» **Extracted entries**:

══════

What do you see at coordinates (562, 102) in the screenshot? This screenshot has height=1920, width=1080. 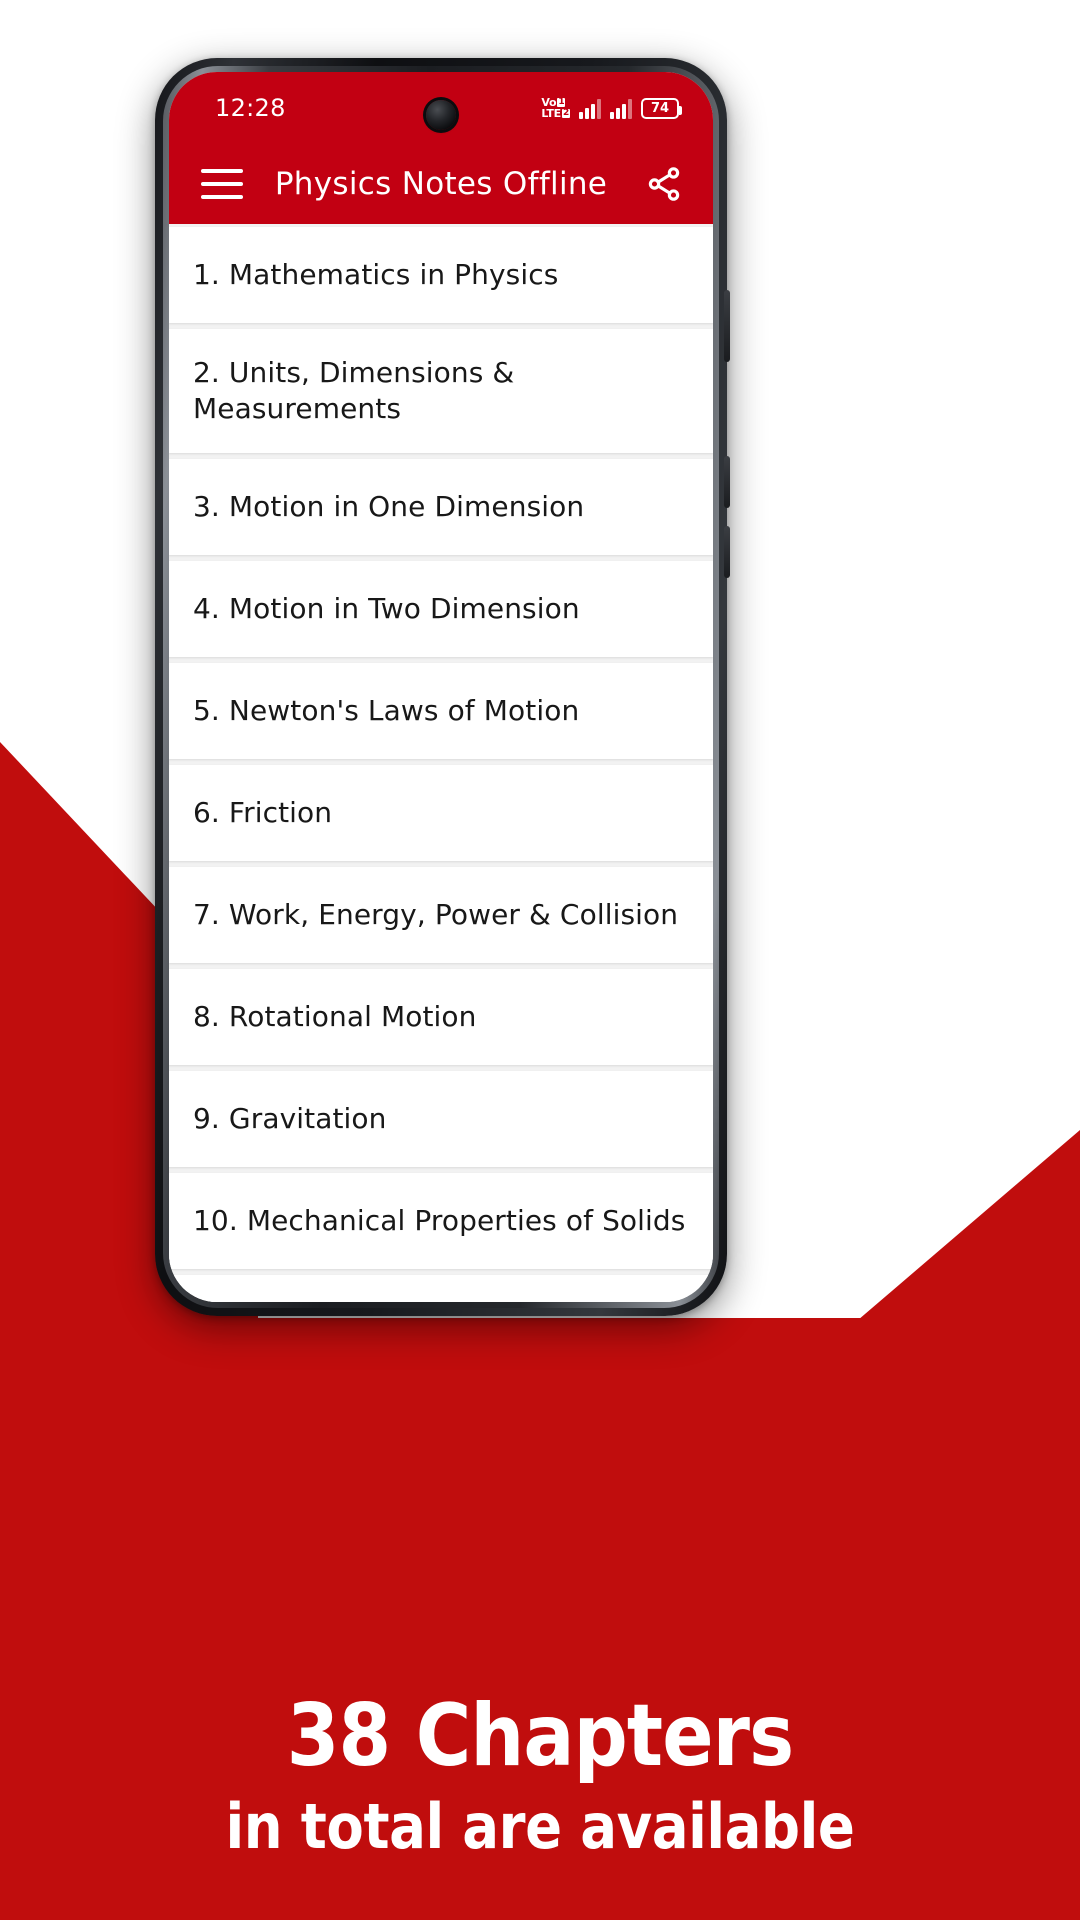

══════

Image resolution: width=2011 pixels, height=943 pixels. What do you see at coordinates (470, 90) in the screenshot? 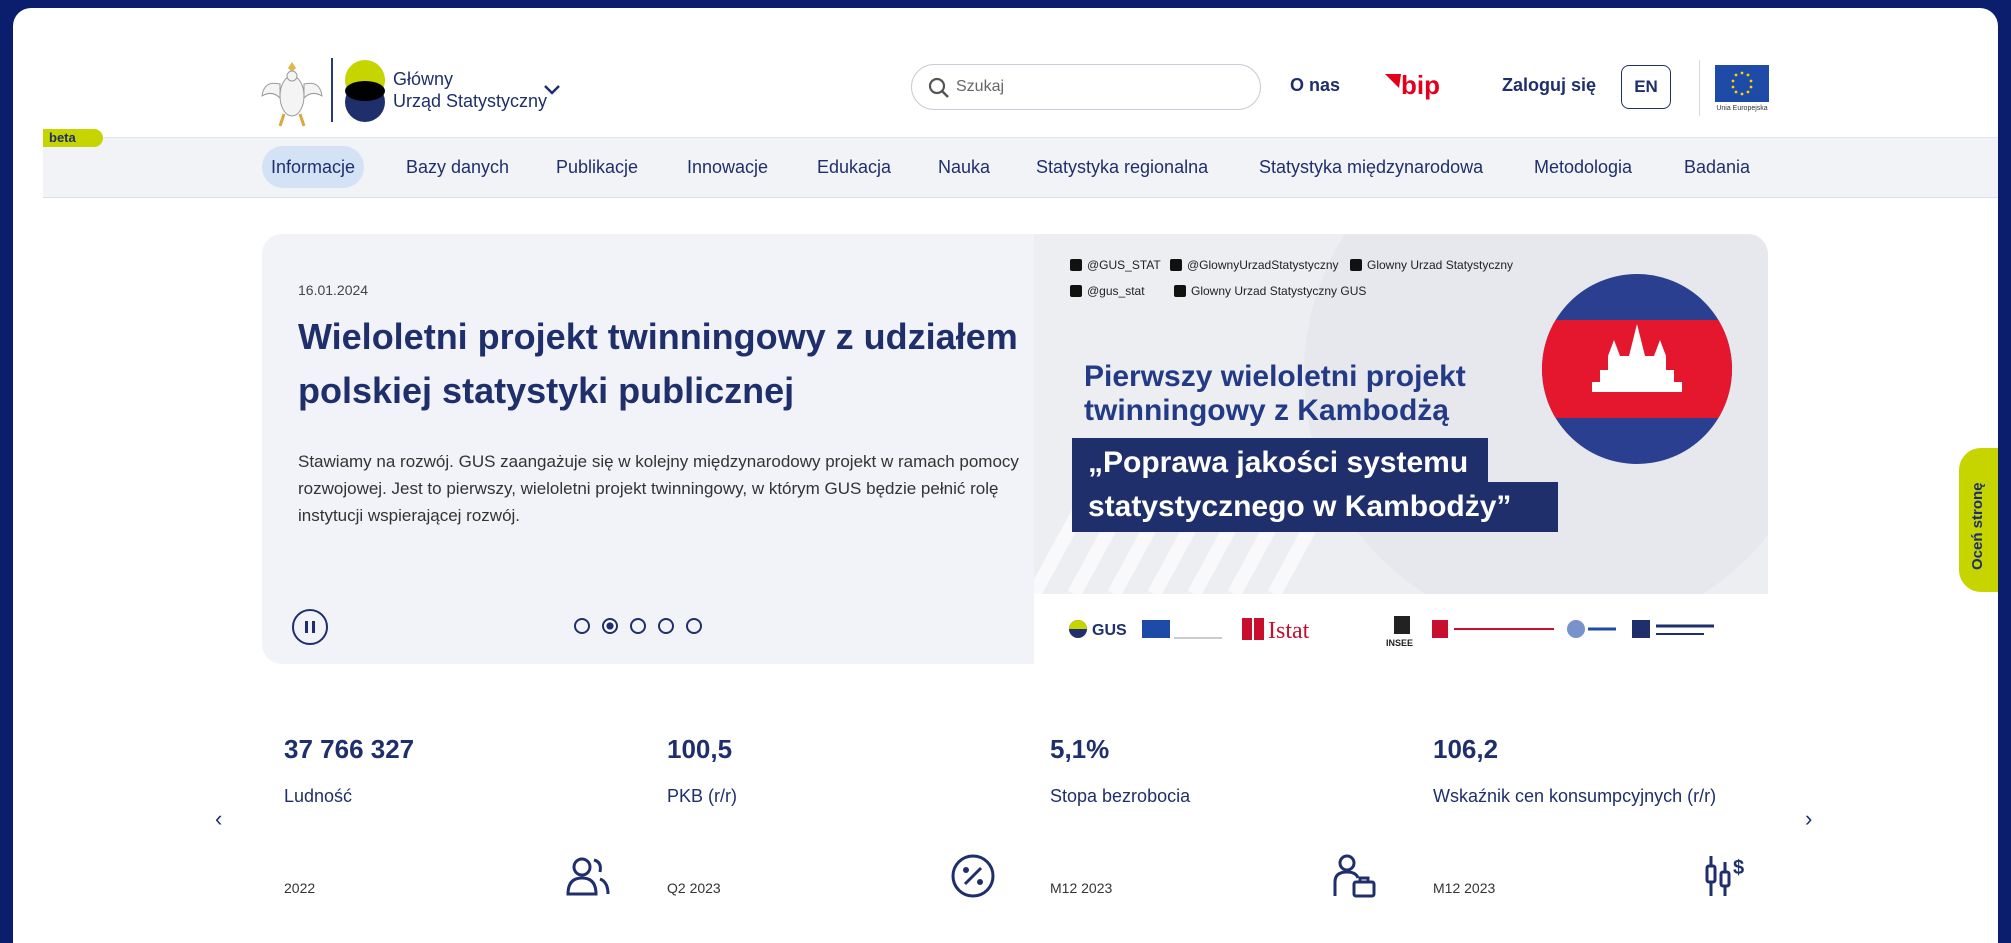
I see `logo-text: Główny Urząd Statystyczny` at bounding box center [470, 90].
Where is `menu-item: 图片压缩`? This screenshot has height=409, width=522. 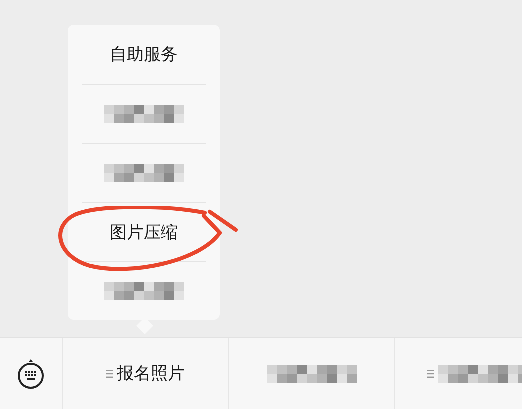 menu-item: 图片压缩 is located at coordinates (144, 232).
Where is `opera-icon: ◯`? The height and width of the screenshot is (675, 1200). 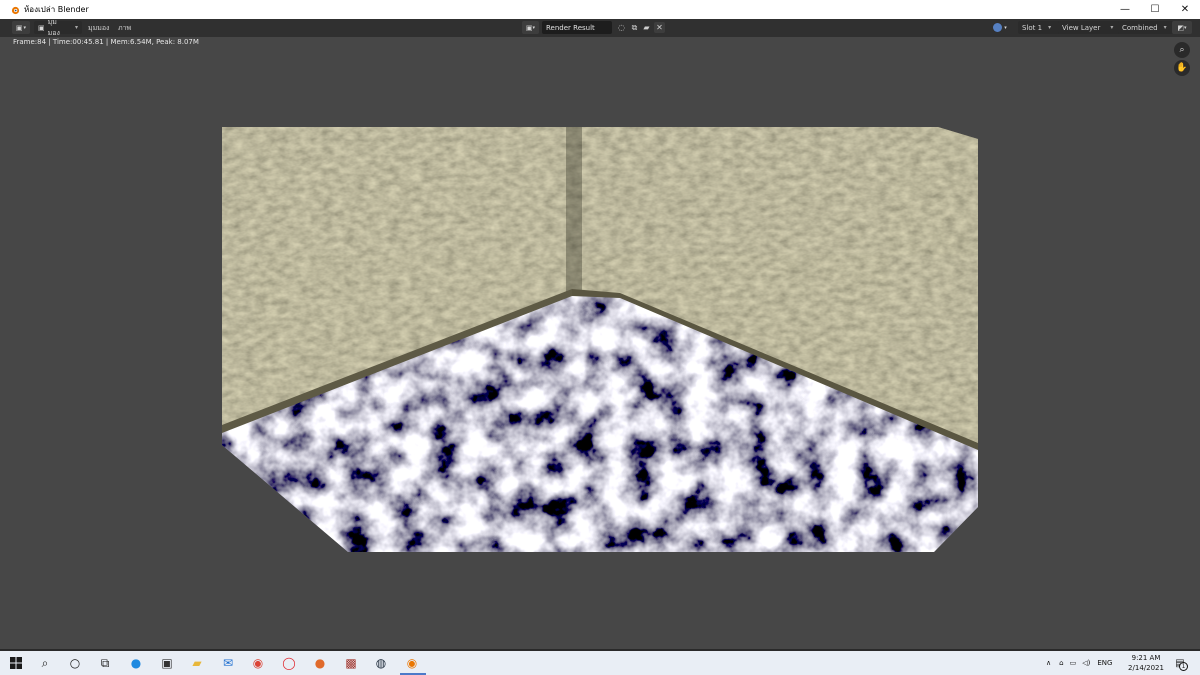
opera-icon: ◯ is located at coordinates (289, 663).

══════

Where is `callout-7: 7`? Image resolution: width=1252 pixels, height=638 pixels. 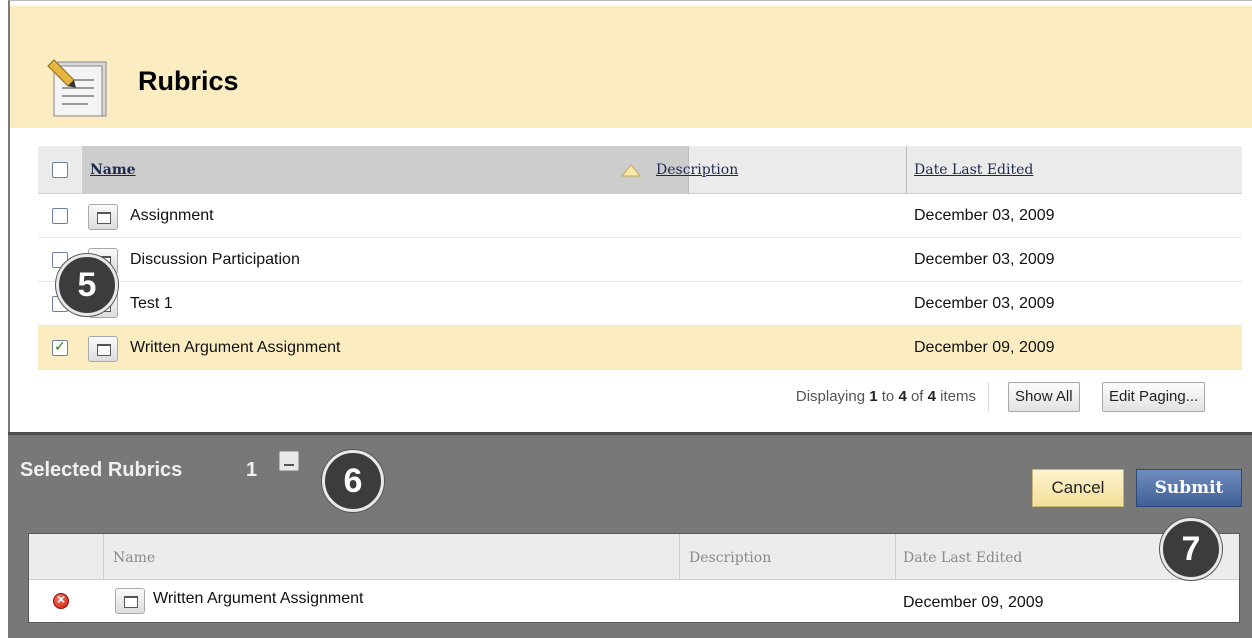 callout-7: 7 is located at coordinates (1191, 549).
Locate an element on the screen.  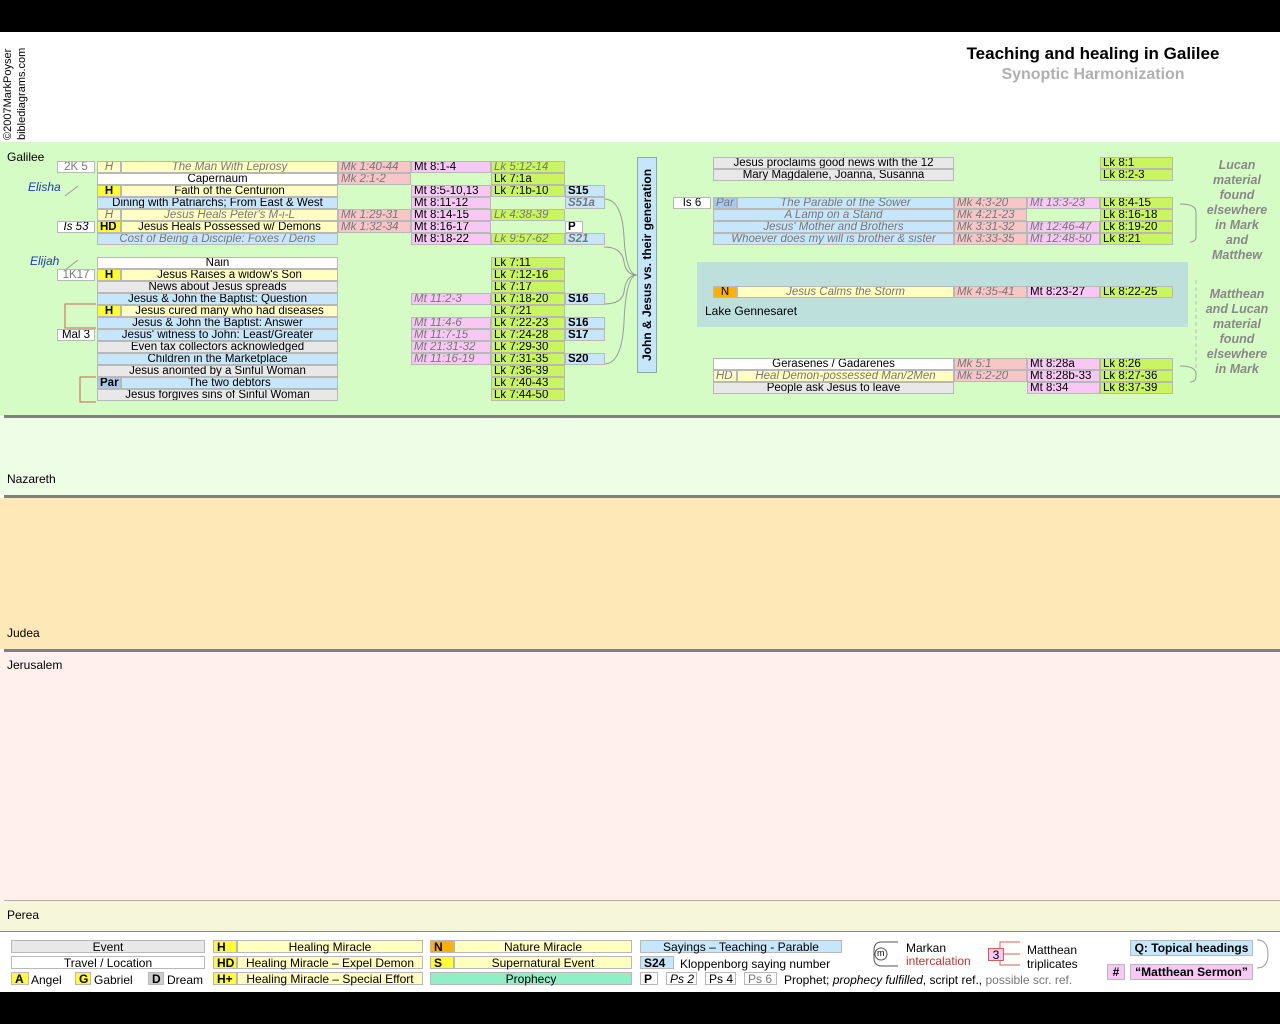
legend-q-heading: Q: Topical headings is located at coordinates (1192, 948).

══════

» **Directive**:
Copy out everything from the line containing "is (675, 1200)." down to the line containing "opera-icon: ◯ is", both included, and leave the pictures out.

» **Completed task**:
Where is `opera-icon: ◯`? The height and width of the screenshot is (675, 1200). 
opera-icon: ◯ is located at coordinates (289, 663).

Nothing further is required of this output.